Um estudo publicado em 2020 na revista Science Advances pela NASA e liderado pelo cientista Colin Raymond prevê que áreas do Brasil podem se tornar inabitáveis até 2070 devido ao calor extremo, intensificado pelas mudanças climáticas. Apesar de o estudo original não mencionar o Brasil especificamente, um blog da NASA em março de 2022, com o próprio Raymond como autor, citou o país como uma das regiões vulneráveis a eventos de calor mortal.
O estudo mapeou eventos de calor extremo entre 1979 e 2017, focando em situações onde a alta umidade do ar e temperaturas acima de 35°C impedem o suor de resfriar o corpo humano, colocando em risco a vida das pessoas. O climatologista brasileiro Carlos Nobre, especialista renomado no tema, confirma a relevância do estudo e destaca que previsões similares já circulavam desde 2010.
Nobre explica que, se a temperatura subir 4°C acima da média pré-industrial, como indica o estudo, vastas áreas tropicais e até mesmo latitudes médias podem se tornar inabitáveis. O Acordo de Paris, assinado em 2015, visa combater o aquecimento global e limitar o aumento da temperatura a “bem menos de 2°C”, buscando idealmente 1,5°C acima dos níveis pré-industriais.
Fernando Cesario, líder científico em Soluções Climáticas Naturais da The Nature Conservancy (TNC), ressalta que o estudo da NASA antecipa para as próximas 30 a 50 anos o aumento da frequência de eventos extremos de calor, com potencial letal. “Antigamente, acreditava-se que esses níveis só seriam atingidos em 100 ou 200 anos”, afirma.
O geógrafo aponta as áreas mais propensas a eventos de calor fatal no Brasil: regiões costeiras, áreas urbanizadas como Rio e São Paulo, áreas próximas a grandes lagos e baías (como a Baía de Todos os Santos) e entorno do Rio Amazonas, com alta evaporação da água.
O estudo da NASA revela que, em 40 anos, o número de eventos de calor extremo com potencial letal triplicou.

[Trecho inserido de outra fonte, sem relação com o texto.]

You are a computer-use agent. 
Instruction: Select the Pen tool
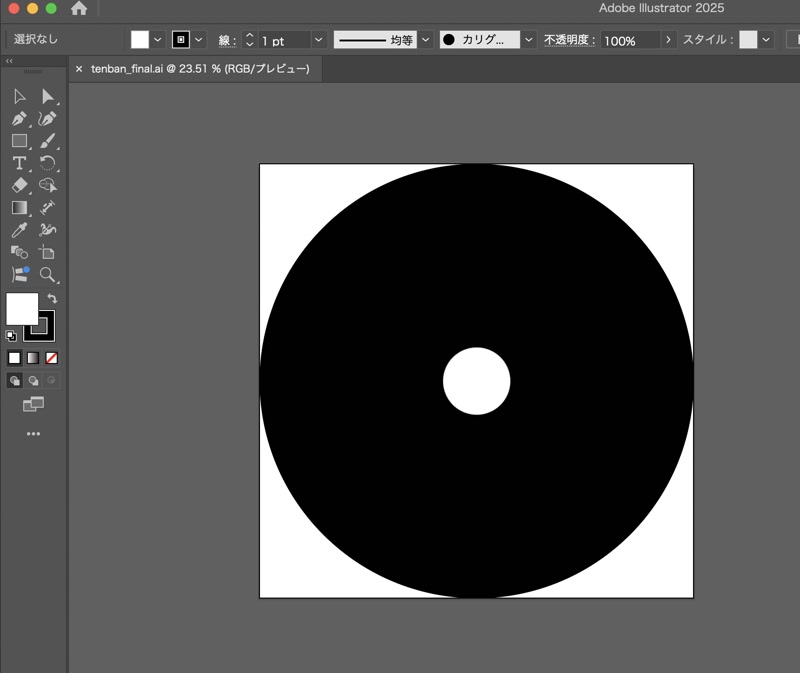19,119
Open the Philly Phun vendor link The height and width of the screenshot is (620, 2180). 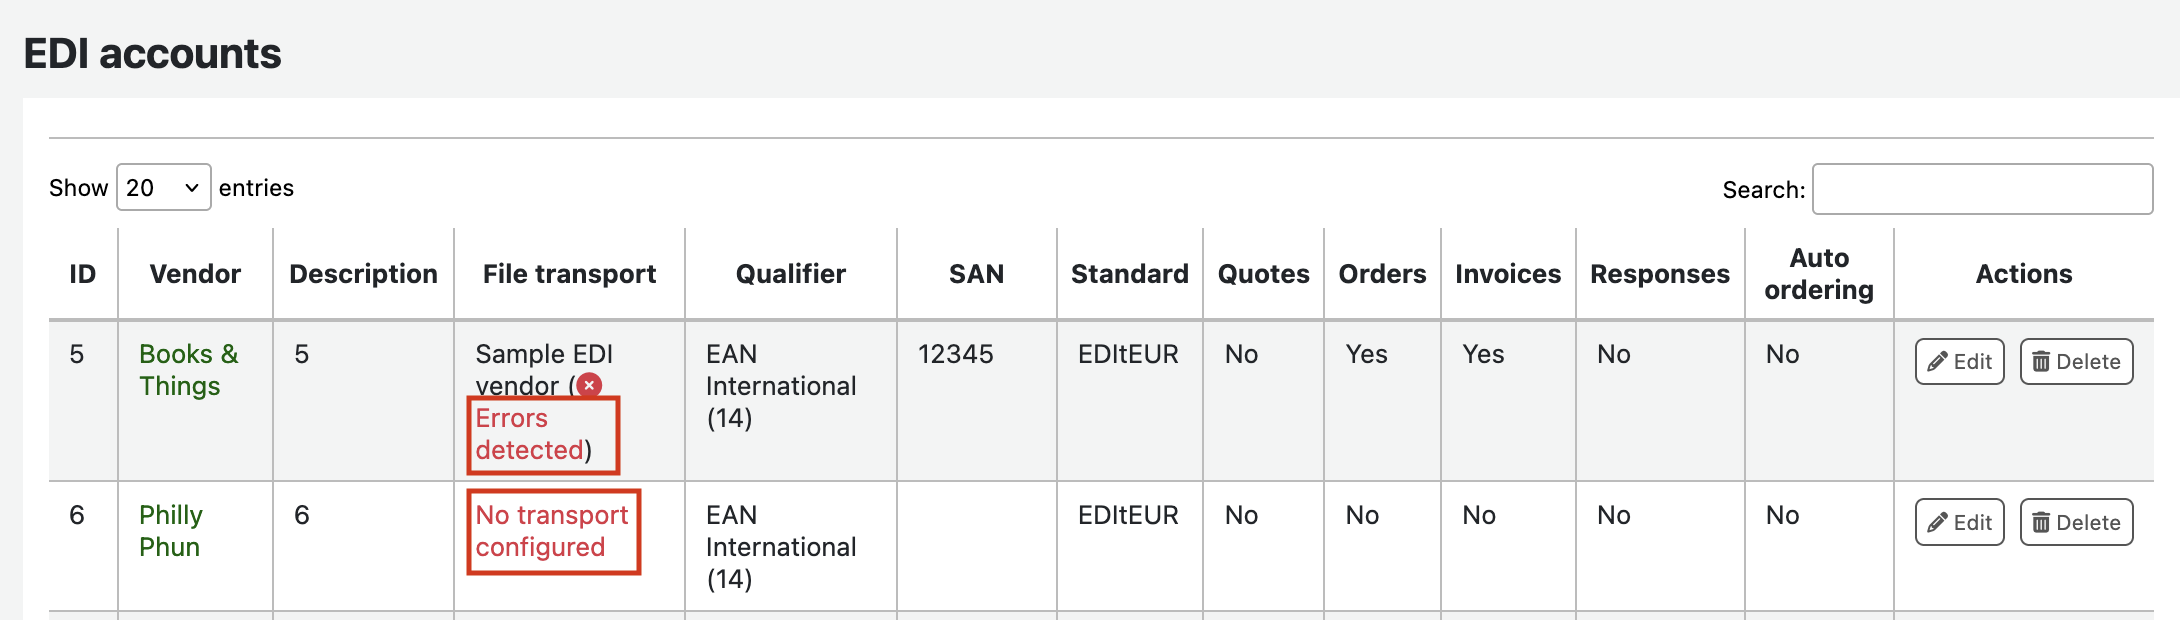[x=170, y=531]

Regiões como Paquistão, Oriente Médio e Sudoeste da América do Norte lideram o ranking.
Nobre adverte que, se o aquecimento global não for revertido, além dos gases emitidos por fábricas, carros e aviões, oceanos e geleiras podem liberar enormes quantidades de gases, elevando a temperatura a 8°C ou 10°C acima dos níveis pré-industriais a partir de 2100. “Nesse cenário, quase todo o planeta se tornaria inabitável. Os únicos locais habitáveis seriam o topo de montanhas como os Alpes, a Antártica e o Ártico”, alerta.
Nos EUA, entre 1991 e 2020, o calor foi a principal causa de morte relacionada ao clima, superando enchentes (85 mortes/ano) e tornados (69 mortes/ano).

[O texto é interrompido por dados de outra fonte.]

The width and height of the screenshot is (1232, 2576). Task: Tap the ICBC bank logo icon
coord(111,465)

Nobre explica que a alta umidade e o calor extremo podem levar ao estresse térmico e à morte. Em situações-limite, idosos e bebês podem resistir apenas 30 minutos, enquanto adultos podem sobreviver por no máximo duas horas. “Esse estresse térmico pode tornar uma região inabitável”, completa.

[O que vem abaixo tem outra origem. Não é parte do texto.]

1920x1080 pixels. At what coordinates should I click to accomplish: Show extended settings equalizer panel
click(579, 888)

Um estudo de 2017 liderado por Camilo Mora, da Universidade do Havaí, identificou 783 casos de morte por calor extremo em 164 cidades de 36 países. Segundo a pesquisa, 30% da população mundial está exposta a situações de calor extremo em pelo menos 20 dias por ano. Até 2100, essa porcentagem pode aumentar para 48% em um cenário de reduções drásticas de emissões de gases de efeito estufa e para 74% em um cenário de emissões crescentes.